With the COVID-19 vaccines now widely available and in use, many of us have been eager to see them reach frontline healthcare workers, residents of long-term care facilities, and other priority groups so they can be protected. But vaccine rollout has been slow, and lags far behind richer countries.
In this article, we explore the determinants of vaccine rollout at the country level and examine their effects on health outcomes. Ordinary least squares regressions and multivariable regressions reveal that a number of factors are significantly associated with the rate at which vaccines are distributed. These include the extent to which a country’s population is trusting of government, its economic status, and the degree of political stability (Appendix Table A.3, columns 1 through 3).

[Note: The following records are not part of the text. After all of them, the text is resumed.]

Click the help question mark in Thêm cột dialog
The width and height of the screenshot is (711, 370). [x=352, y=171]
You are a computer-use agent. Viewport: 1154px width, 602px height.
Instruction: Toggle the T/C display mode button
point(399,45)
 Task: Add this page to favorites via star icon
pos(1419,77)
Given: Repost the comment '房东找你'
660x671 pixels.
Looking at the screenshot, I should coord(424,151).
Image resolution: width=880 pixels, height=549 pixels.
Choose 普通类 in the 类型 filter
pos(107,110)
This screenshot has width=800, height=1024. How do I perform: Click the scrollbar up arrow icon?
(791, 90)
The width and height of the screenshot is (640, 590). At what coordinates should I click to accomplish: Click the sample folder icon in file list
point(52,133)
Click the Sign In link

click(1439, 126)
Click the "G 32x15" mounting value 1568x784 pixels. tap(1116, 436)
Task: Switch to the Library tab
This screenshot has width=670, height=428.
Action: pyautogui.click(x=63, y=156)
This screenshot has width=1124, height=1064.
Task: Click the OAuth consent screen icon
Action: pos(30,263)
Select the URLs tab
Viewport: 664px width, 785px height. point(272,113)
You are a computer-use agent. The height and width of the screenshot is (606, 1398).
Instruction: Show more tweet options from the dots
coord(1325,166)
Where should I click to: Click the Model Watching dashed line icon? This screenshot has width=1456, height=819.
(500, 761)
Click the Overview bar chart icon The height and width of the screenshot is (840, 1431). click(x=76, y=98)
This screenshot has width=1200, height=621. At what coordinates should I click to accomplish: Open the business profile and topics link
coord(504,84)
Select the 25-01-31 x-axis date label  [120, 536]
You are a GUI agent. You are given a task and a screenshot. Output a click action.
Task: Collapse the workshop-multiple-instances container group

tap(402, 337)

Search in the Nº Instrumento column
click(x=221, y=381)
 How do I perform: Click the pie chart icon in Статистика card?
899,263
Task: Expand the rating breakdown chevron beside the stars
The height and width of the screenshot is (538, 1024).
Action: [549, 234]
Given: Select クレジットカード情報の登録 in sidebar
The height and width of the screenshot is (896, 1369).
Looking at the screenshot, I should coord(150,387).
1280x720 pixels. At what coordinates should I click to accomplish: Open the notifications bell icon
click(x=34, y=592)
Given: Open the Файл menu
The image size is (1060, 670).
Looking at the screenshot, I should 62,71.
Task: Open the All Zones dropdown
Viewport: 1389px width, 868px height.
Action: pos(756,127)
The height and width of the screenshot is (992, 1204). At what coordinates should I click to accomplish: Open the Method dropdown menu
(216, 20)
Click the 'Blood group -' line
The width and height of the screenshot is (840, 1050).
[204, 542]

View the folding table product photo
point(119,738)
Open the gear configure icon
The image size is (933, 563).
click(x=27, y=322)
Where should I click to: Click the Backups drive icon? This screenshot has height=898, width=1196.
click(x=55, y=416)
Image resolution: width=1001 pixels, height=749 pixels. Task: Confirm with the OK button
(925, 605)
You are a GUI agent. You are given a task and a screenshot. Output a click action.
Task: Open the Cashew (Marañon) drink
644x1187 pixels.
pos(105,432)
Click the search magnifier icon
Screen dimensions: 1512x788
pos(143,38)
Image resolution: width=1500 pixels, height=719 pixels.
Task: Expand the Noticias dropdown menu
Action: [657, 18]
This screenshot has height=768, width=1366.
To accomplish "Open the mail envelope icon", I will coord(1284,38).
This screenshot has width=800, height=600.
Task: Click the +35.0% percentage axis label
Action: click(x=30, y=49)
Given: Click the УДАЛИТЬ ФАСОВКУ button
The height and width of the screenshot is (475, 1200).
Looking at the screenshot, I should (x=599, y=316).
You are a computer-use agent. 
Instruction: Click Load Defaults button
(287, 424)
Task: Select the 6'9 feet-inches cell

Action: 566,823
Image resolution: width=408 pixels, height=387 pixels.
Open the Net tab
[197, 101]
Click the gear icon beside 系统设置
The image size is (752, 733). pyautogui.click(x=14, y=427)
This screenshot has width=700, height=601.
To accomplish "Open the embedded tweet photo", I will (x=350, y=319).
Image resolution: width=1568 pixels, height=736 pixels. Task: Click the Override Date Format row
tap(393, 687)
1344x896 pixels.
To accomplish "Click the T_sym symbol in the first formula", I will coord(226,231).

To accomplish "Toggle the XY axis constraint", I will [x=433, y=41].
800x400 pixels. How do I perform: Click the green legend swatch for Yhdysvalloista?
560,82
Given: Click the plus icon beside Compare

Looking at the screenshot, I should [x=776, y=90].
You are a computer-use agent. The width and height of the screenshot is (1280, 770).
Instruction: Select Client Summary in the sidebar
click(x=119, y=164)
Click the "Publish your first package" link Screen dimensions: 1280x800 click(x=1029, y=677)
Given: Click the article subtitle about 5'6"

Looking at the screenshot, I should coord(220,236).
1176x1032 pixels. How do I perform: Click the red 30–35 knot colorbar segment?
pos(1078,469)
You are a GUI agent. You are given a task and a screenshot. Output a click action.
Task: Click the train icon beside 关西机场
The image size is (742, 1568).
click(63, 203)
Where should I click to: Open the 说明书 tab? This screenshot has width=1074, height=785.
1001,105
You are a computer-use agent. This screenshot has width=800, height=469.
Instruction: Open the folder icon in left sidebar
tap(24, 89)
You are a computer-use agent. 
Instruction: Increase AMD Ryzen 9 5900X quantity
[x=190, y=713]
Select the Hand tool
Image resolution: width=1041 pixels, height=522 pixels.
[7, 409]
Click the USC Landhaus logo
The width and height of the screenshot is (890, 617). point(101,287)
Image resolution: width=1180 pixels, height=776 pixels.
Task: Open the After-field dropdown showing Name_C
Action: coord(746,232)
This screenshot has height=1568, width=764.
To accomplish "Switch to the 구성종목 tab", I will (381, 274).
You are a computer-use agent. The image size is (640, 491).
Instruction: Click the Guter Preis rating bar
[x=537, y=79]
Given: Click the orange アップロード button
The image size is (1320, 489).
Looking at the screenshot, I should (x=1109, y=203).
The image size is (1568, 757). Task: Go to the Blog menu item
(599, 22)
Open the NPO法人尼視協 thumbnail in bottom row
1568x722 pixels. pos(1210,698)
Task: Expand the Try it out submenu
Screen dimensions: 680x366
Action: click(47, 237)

We evaluate the impact of these and other factors on the optimal vaccination prioritisation strategy to achieve a fast, safe, and equitable rollout. For example, we find that vaccinating groups with high levels of daily interactions (e.g., scheduled professions or those with underlying health risks) first results in up to 7% fewer total fatalities. However, when children are excluded from the vaccination target, prioritising them by interaction alone appears to dissipate these benefits. Vaccinating elderly people first, on the other hand, leads to up to 11% fewer fatalities. The dynamic vaccination allocation approach we propose (RbPAD) performs very well when vaccination rollout is slow and coverage is high, and does even better than the best of the nine possible permutations of single call strategies by age or interactions.